EXERCISE OBJECTIVE — Give back the full material exactly. Omit no line.

== Segment start ==

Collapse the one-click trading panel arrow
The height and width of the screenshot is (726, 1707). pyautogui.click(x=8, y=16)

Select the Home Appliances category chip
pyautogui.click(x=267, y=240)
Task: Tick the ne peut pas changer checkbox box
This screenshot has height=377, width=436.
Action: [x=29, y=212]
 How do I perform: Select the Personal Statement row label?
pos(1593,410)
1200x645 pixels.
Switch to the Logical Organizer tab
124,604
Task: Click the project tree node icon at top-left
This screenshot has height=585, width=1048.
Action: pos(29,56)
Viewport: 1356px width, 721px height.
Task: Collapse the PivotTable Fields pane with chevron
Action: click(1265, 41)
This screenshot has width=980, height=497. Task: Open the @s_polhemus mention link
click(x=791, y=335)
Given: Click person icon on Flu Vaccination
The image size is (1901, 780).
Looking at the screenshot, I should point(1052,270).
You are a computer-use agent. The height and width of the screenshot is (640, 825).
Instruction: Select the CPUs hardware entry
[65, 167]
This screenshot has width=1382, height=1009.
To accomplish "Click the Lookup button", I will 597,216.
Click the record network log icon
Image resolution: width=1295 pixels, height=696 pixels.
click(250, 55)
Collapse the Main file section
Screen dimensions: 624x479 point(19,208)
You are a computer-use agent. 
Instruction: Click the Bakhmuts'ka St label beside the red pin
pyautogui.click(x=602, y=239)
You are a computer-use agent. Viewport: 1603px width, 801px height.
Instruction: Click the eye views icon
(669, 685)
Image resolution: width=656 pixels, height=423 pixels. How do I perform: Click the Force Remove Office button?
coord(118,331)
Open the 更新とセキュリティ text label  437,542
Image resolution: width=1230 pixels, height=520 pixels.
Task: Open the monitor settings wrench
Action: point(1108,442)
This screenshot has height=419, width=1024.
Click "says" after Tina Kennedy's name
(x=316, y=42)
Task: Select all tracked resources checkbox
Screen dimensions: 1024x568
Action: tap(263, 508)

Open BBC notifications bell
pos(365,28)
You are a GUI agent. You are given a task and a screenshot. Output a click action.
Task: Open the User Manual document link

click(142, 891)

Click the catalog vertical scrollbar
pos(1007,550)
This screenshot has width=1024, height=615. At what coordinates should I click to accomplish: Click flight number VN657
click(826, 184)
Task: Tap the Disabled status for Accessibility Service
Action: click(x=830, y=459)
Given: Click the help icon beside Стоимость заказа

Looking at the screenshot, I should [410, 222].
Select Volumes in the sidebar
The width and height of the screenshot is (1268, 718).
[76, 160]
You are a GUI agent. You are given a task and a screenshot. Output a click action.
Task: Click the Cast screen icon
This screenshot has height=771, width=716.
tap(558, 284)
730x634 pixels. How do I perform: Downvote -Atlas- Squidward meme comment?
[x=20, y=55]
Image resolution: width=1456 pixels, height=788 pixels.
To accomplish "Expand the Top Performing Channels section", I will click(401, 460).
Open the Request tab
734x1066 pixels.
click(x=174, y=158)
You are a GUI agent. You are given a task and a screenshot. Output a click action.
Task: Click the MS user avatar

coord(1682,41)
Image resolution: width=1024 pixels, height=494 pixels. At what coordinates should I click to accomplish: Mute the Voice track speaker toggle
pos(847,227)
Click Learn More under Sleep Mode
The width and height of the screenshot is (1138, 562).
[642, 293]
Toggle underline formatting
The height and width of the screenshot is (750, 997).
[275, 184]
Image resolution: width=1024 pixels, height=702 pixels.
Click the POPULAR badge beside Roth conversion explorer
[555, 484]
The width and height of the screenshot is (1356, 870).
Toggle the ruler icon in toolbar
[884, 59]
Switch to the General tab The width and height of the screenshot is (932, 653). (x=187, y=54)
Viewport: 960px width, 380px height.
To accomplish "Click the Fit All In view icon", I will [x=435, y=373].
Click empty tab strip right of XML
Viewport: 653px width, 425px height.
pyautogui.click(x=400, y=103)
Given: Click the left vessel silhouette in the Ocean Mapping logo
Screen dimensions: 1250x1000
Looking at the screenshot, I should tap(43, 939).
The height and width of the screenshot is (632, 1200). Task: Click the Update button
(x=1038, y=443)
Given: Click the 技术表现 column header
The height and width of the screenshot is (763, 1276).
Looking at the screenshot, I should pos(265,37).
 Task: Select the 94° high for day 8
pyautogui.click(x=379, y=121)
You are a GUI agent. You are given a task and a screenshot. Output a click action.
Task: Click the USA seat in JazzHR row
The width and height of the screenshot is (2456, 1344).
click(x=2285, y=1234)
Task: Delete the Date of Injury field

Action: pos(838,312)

== Segment end ==

RESPONSE TO THIS EXERCISE —
Collapse the one-click trading panel arrow
The height and width of the screenshot is (726, 1707). pyautogui.click(x=8, y=16)

Select the Home Appliances category chip
pyautogui.click(x=267, y=240)
Task: Tick the ne peut pas changer checkbox box
This screenshot has height=377, width=436.
Action: [x=29, y=212]
 How do I perform: Select the Personal Statement row label?
pos(1593,410)
1200x645 pixels.
Switch to the Logical Organizer tab
124,604
Task: Click the project tree node icon at top-left
This screenshot has height=585, width=1048.
Action: pos(29,56)
Viewport: 1356px width, 721px height.
Task: Collapse the PivotTable Fields pane with chevron
Action: click(1265, 41)
This screenshot has width=980, height=497. Task: Open the @s_polhemus mention link
click(x=791, y=335)
Given: Click person icon on Flu Vaccination
The image size is (1901, 780).
Looking at the screenshot, I should point(1052,270).
You are a computer-use agent. The height and width of the screenshot is (640, 825).
Instruction: Select the CPUs hardware entry
[65, 167]
This screenshot has width=1382, height=1009.
To accomplish "Click the Lookup button", I will 597,216.
Click the record network log icon
Image resolution: width=1295 pixels, height=696 pixels.
click(250, 55)
Collapse the Main file section
Screen dimensions: 624x479 point(19,208)
You are a computer-use agent. 
Instruction: Click the Bakhmuts'ka St label beside the red pin
pyautogui.click(x=602, y=239)
You are a computer-use agent. Viewport: 1603px width, 801px height.
Instruction: Click the eye views icon
(669, 685)
Image resolution: width=656 pixels, height=423 pixels. How do I perform: Click the Force Remove Office button?
coord(118,331)
Open the 更新とセキュリティ text label  437,542
Image resolution: width=1230 pixels, height=520 pixels.
Task: Open the monitor settings wrench
Action: point(1108,442)
This screenshot has height=419, width=1024.
Click "says" after Tina Kennedy's name
(x=316, y=42)
Task: Select all tracked resources checkbox
Screen dimensions: 1024x568
Action: tap(263, 508)

Open BBC notifications bell
pos(365,28)
You are a GUI agent. You are given a task and a screenshot. Output a click action.
Task: Open the User Manual document link

click(142, 891)

Click the catalog vertical scrollbar
pos(1007,550)
This screenshot has width=1024, height=615. At what coordinates should I click to accomplish: Click flight number VN657
click(826, 184)
Task: Tap the Disabled status for Accessibility Service
Action: click(x=830, y=459)
Given: Click the help icon beside Стоимость заказа

Looking at the screenshot, I should [410, 222].
Select Volumes in the sidebar
The width and height of the screenshot is (1268, 718).
[76, 160]
You are a GUI agent. You are given a task and a screenshot. Output a click action.
Task: Click the Cast screen icon
This screenshot has height=771, width=716.
tap(558, 284)
730x634 pixels. How do I perform: Downvote -Atlas- Squidward meme comment?
[x=20, y=55]
Image resolution: width=1456 pixels, height=788 pixels.
To accomplish "Expand the Top Performing Channels section", I will click(401, 460).
Open the Request tab
734x1066 pixels.
click(x=174, y=158)
You are a GUI agent. You are given a task and a screenshot. Output a click action.
Task: Click the MS user avatar

coord(1682,41)
Image resolution: width=1024 pixels, height=494 pixels. At what coordinates should I click to accomplish: Mute the Voice track speaker toggle
pos(847,227)
Click Learn More under Sleep Mode
The width and height of the screenshot is (1138, 562).
[642, 293]
Toggle underline formatting
The height and width of the screenshot is (750, 997).
[275, 184]
Image resolution: width=1024 pixels, height=702 pixels.
Click the POPULAR badge beside Roth conversion explorer
[555, 484]
The width and height of the screenshot is (1356, 870).
Toggle the ruler icon in toolbar
[884, 59]
Switch to the General tab The width and height of the screenshot is (932, 653). (x=187, y=54)
Viewport: 960px width, 380px height.
To accomplish "Click the Fit All In view icon", I will [x=435, y=373].
Click empty tab strip right of XML
Viewport: 653px width, 425px height.
pyautogui.click(x=400, y=103)
Given: Click the left vessel silhouette in the Ocean Mapping logo
Screen dimensions: 1250x1000
Looking at the screenshot, I should tap(43, 939).
The height and width of the screenshot is (632, 1200). Task: Click the Update button
(x=1038, y=443)
Given: Click the 技术表现 column header
The height and width of the screenshot is (763, 1276).
Looking at the screenshot, I should pos(265,37).
 Task: Select the 94° high for day 8
pyautogui.click(x=379, y=121)
You are a GUI agent. You are given a task and a screenshot. Output a click action.
Task: Click the USA seat in JazzHR row
The width and height of the screenshot is (2456, 1344).
click(x=2285, y=1234)
Task: Delete the Date of Injury field

Action: pos(838,312)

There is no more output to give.